The results of our study regarding the repairing action of laser were confirmed through the statistical analysis of the data obtained from the histomorphometric assessment. There were clear signs of improved recovery of the nerves treated with laser in comparison with those of the control group. The histomorphometric analysis following the experimental traumatic lesions allowed the reliable quantification of the trophic conditions of the regenerated nerves, but it did not assist in the understanding of function.

The use of the gait track is a very common method of assessment [23] that has a wide applicability to experimental research for its easy execution and low cost. Some researchers are trying to modernize this data collection with the use of digital cameras, making possible a more dynamic evaluation [4]. However, the purpose of this research better fits in with the use of the conventional method with a track of wood and the use of Nanjing ink. The values obtained in this study, related to the SFI, showed that, after the nerve injury by complete transection, there was a severe functional loss in both experimental groups on the seventh day after surgery; however, in the control group, the functional index had decreased even more on the 14th and 21st days, while, in the same period, the laser therapy group showed functional improvement when it was compared with that on the seventh day, although the statistical analysis did not show significant results between groups.
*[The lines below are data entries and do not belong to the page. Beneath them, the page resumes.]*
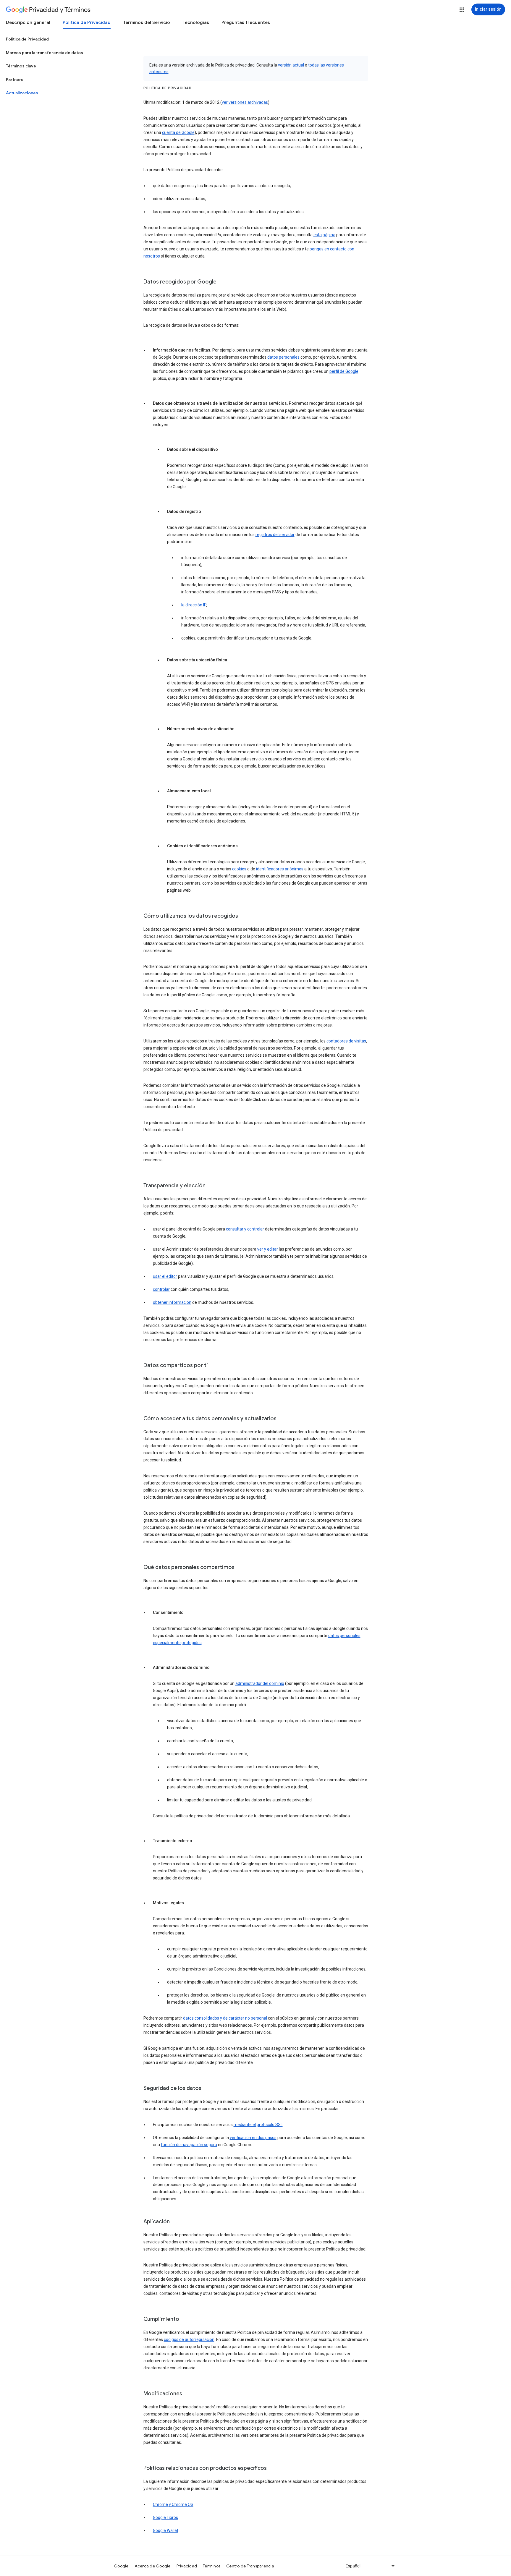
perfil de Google (343, 371)
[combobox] (370, 2566)
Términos (211, 2566)
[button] (462, 10)
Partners (14, 79)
A probable explanation for the low SFI of the irradiated group on the seventh day after surgery was the fact that, in the first hours after the axon has ruptured, the cell body starts to show alterations (chromatolysis), histologically characterized by cell ingurgitation, degeneration of Nissl substances (neuron rough endoplasmic reticulum) and nucleus migration from the center to the periphery. These alterations, in spite of the production of neurotransmitters, aim to increase protein synthesis (actin and tubulin), which are related to the regeneration of the axon’s cytoskeleton, and they affect intracellular transportation and growth cone movement [24]. It is probable that the 7-day period after injury is marked by these events, but the use of laser therapy within 24 h of injury could reduce the immediate functional loss, confirming the claim by Dahlin [24].
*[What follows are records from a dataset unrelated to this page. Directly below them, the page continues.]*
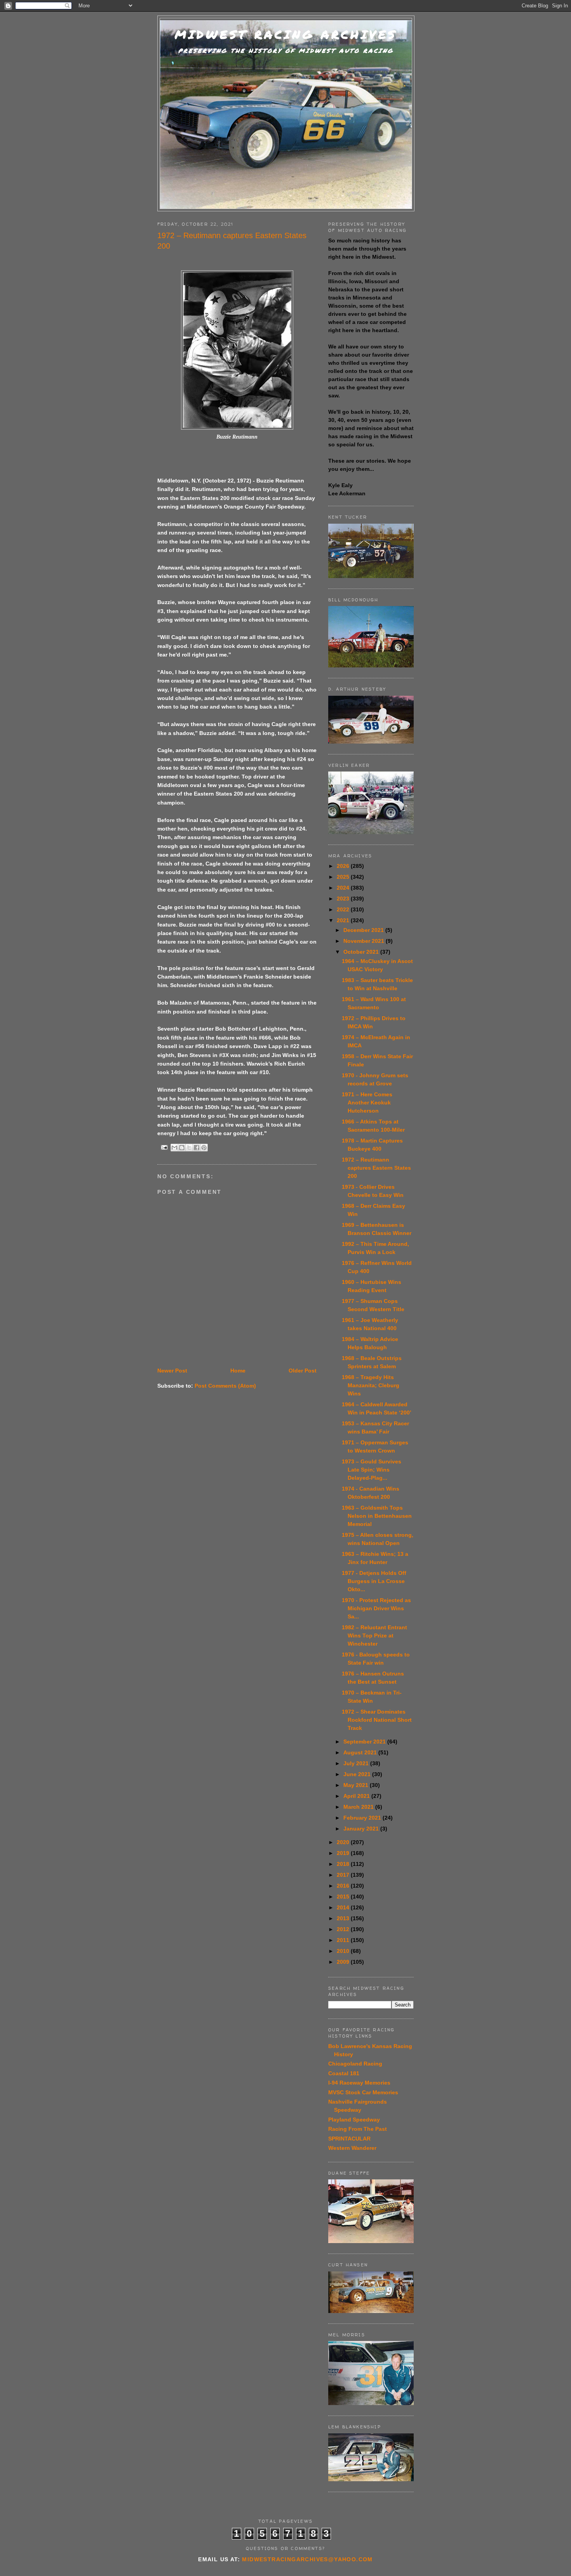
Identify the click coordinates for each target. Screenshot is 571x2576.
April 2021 (357, 1796)
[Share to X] (189, 1147)
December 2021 (364, 930)
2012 (344, 1929)
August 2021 (360, 1752)
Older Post (303, 1370)
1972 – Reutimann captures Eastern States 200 (376, 1168)
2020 (344, 1842)
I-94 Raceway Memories (359, 2083)
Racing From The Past (357, 2129)
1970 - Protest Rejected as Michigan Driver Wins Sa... (376, 1608)
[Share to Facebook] (196, 1147)
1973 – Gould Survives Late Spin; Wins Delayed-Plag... (371, 1469)
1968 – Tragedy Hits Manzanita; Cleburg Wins (370, 1385)
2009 (344, 1962)
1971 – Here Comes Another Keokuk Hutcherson (367, 1102)
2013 (344, 1918)
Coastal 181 (343, 2073)
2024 (344, 888)
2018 (344, 1864)
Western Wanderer (352, 2148)
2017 (344, 1875)
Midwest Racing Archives (286, 34)
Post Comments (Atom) (225, 1386)
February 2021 (363, 1818)
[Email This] (174, 1147)
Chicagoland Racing (355, 2063)
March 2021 (359, 1807)
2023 (344, 898)
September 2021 (365, 1741)
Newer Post (172, 1370)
De Medinaceli et al. [5] found that, 1.5–2 months after a crushing injury, functional recovery reaches its plateau, although there is no morphometrically significant change. An important fact to be mentioned is the functional level previous to the injury, noting that, in both groups during the evaluation period, there were no significant statistical differences, thus showing the uniformity of our research sample.
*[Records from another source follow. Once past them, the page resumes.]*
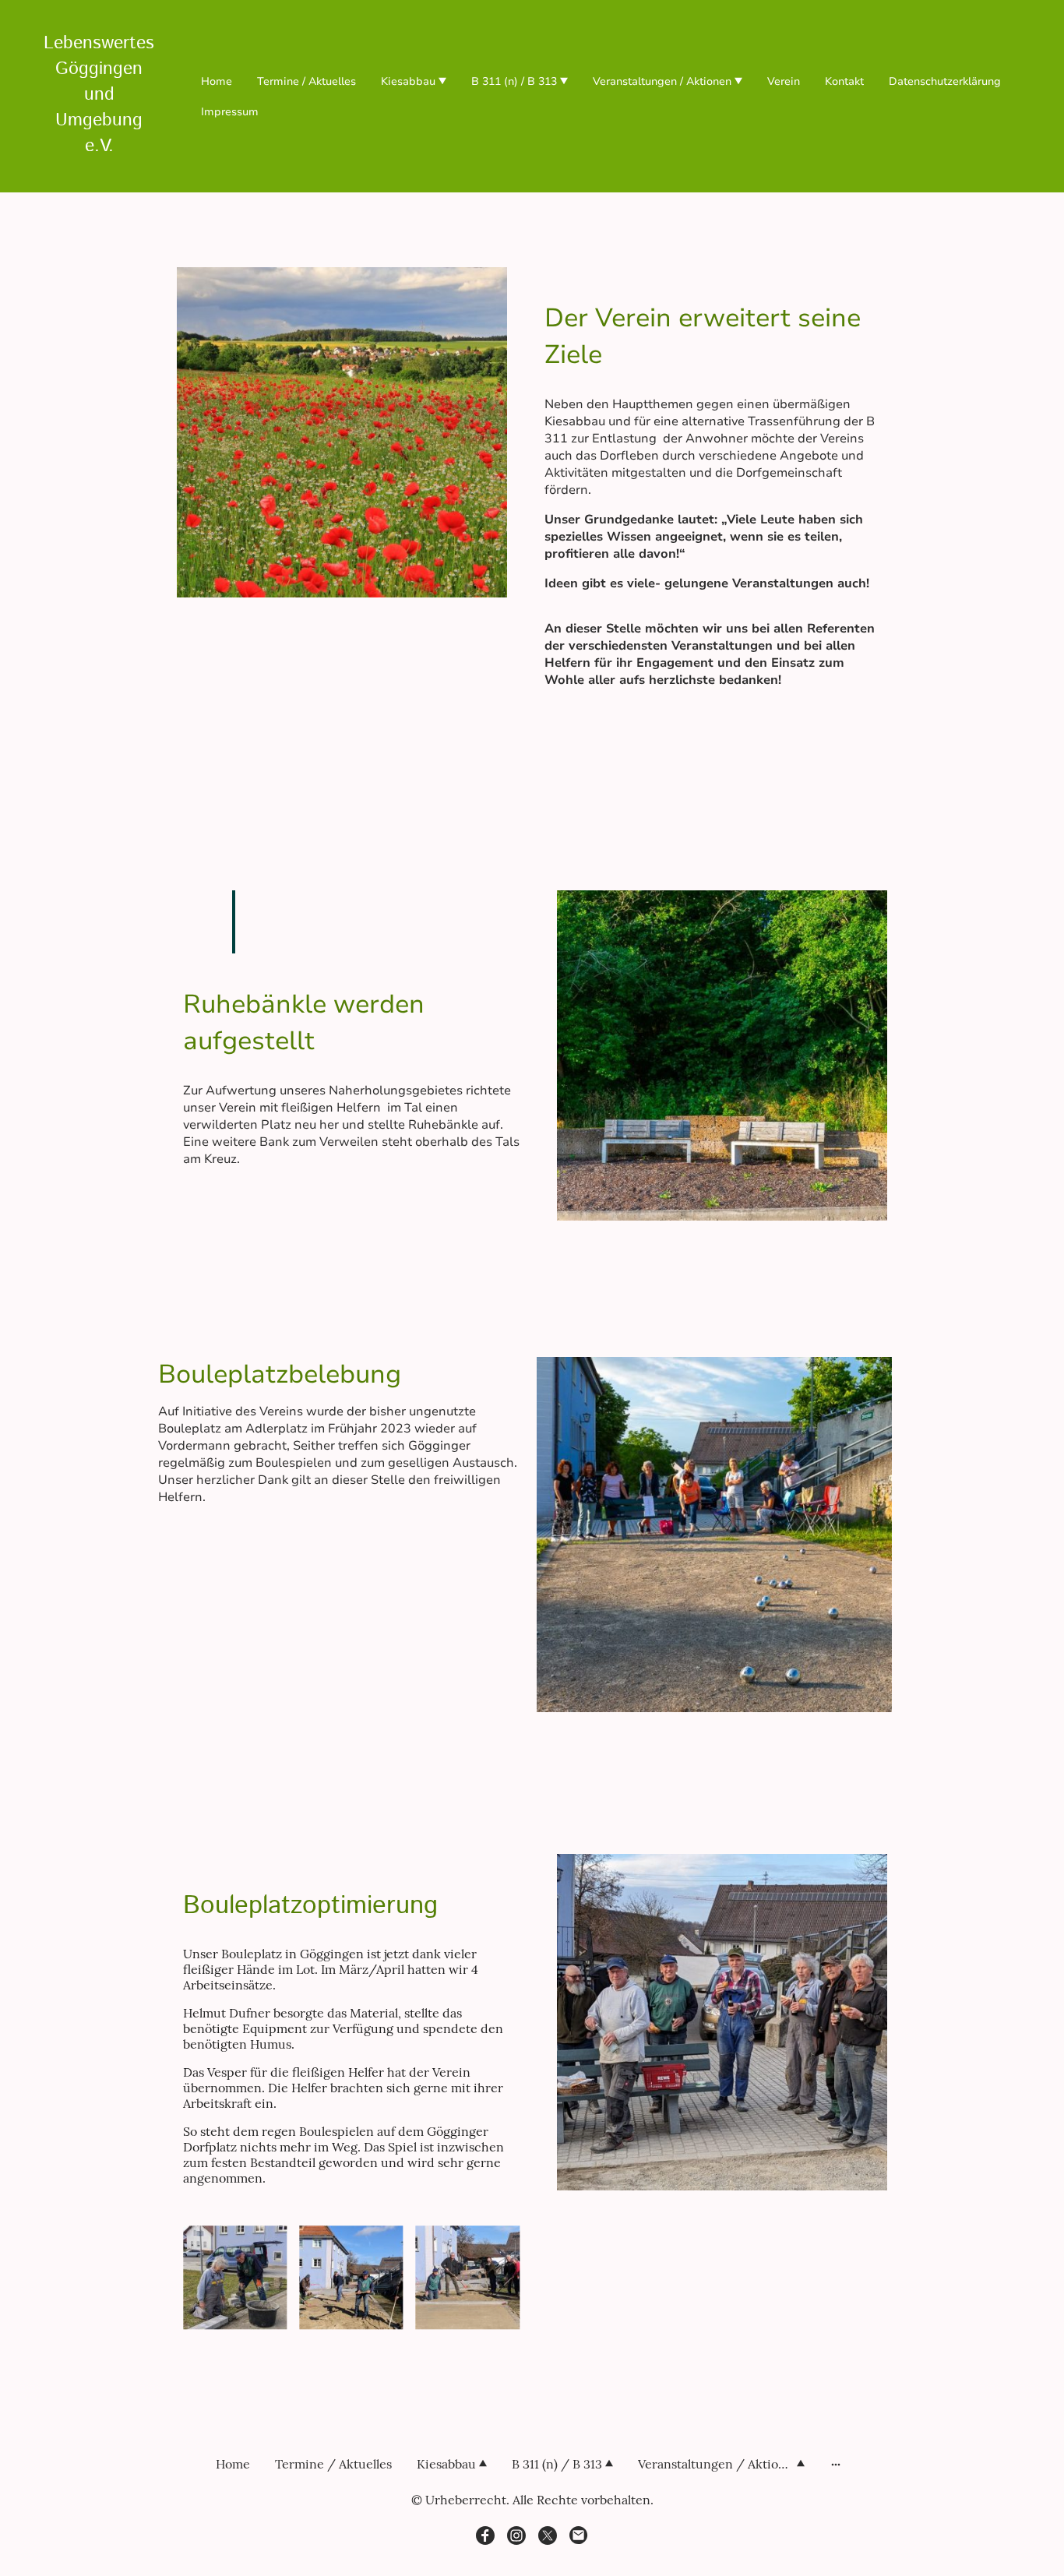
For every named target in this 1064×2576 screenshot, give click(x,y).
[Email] (578, 2535)
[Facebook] (485, 2535)
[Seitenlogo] (99, 173)
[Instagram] (516, 2535)
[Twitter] (547, 2535)
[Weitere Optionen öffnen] (835, 2464)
Further studies should be carried out with various energy densities as well as other wavelengths or even with new tissue repair methods in order to clarify the effects of laser therapy on this type of injury.

Conclusion

The use of aluminum gallium arsenide LLLT (660 nm) provided significant changes to the morphometrically assessed areas of the myelin sheath, but it did not culminate in positive results for functional recovery in the sciatic nerve of rats after injury through neurotmesis.